Их побоялось распустить по домам Братство. Отправило подавлять бунт. Теперь им уже новая власть не доверяет. Сборище вооружённого народа бесцельно бредёт по степи.

– Где Окунец-то ваш? – Конёк мотнул жёлтым чубчиком.

Под вечер Конёк, поднявшись на курган, мог видеть, как пешее войско развёртывается с маршевого перехода на ночлег. Дозорный полк, за ним сторожевой, за ним передовой. Как двигались по степному тракту, так теперь и рассаживались. Камнемётный полк, левой руки, большой, полк осадных башен, правой руки, тыловой. Кто шёл впереди, тот садился ближе к тракту – им раньше выступать. Дальше – запасный полк, кухня, хозяйство. Жёны и дети-полукровки.

Конёк поёжился: там были сотни чумазых детей-полукровок. Там же плелись за войском их мамаши – пери, дэвии, джиннии, то ли пленные, то ли прибившиеся ради пропитания. Нечисть. Стало темнеть, загорелись костры. Ратники ложились на землю. Кое-кто собирал шалаш из веток кустарника и плаща – на случай дождя.
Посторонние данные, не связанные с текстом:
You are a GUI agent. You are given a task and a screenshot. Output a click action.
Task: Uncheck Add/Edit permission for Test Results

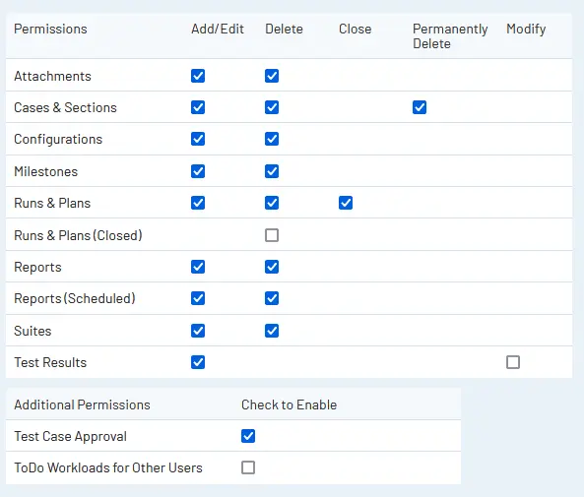(198, 362)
Вылинявшие палатки были лишь у начальства. Где там Окунец-то их? Во-он, белая палатка в становище большого полка.

Окунец оказался толстым и измученным служакой. Пояс с трудом сходился на брюхе, а нестиранная рубаха трещала по швам. А ещё – рыхлые щёки и застывшая в глазах тоска пополам с ужасом. Вечный заместитель. Он и не рад, что войсковые выборы повелели ему «полковничать». Впускать к нему Конька охрана не хотела, но Конёк назвался посланцем, и те впустили. Либо поняли, либо догадались, кто он и от кого.

В палатке было сыро и пахло сопревшим войлоком. Чадил огонь в переносной лампе. У Окунца сидели ещё трое. Разговаривали. Окунец упрямился. Одного из трёх Конёк признал: это Ставр, такой же, как он, посланец, но от других управителей. У Ставра короткая стрижка, бородка и нос с горбинкой. Кажется, он – буянец, у него характерный раскатистый выговор. Конёк после каторги ненавидел, но вынужденно терпел буянцев.

– Триградье даже и не вспомнит никакого Дубка Гвидоновича, уверяю тебя, – успокаивал Окунца ровненьким голосом Ставр. – Не важно, выборный ты или приказный. Тебя оставят на должности. Триградье не вспомнит воинских… гм… нарушений, совершённых полком за Горами. Бойцам будет объявлено прощение и забвение обид.

– Прощение? – ахнул Окунец. – Да за что прощение-то? Бойцы делали то, что им говорили.

– Вот-вот-вот, – улыбался Ставр. – Так и будет записано в судебных постановлениях. Вас разместят в закрытых воинских поселениях. Вы понимаете: с падением прежней власти стали твориться бесчинства и беспорядки, поэтому Триградье не может распустить вас немедленно. С вами останутся ваши приобретённые… гм… жены. И дети. Конечно, придётся пройти дознание, нет ли среди них соглядатаев.

– Среди детей, да? – возмутился Окунец. – Это что – опять опричнина?

– Нет, и как полномочный посланец трёх городов-побратимов – Вадимля, Калинова Моста и Карачара – уверяю, что карательных мер больше не будет.

– Полк больше не пойдёт в поселение, – уверенно сказал Окунец. – Так уже было, когда мы пришли из-за Степи.

Из тени высунулся другой посланец, постарше и поугрюмей. Конёк нахмурился: где-то и с ним пересекались пути. Никак не мог вспомнить имя.

– Ты меня послушай, Окунец-воевода, – заговорил он. – Не будет тебе ни поселений, ни опричнины. Я размещу воинов в Шеломянских сёлах, где вы станете вольными хлебопашцами, готовыми, если надо, подняться с оружием в руках. А ты, Окунец, сможешь считаться их Писарем…

– Не слушай его! – горячась, перебил Ставр. – Это Годин из Шеломяня. Они у себя Братство восстанавливают…

– Да, Братство! Но без Опричнины, – отрезал Годин. – В этом клянусь!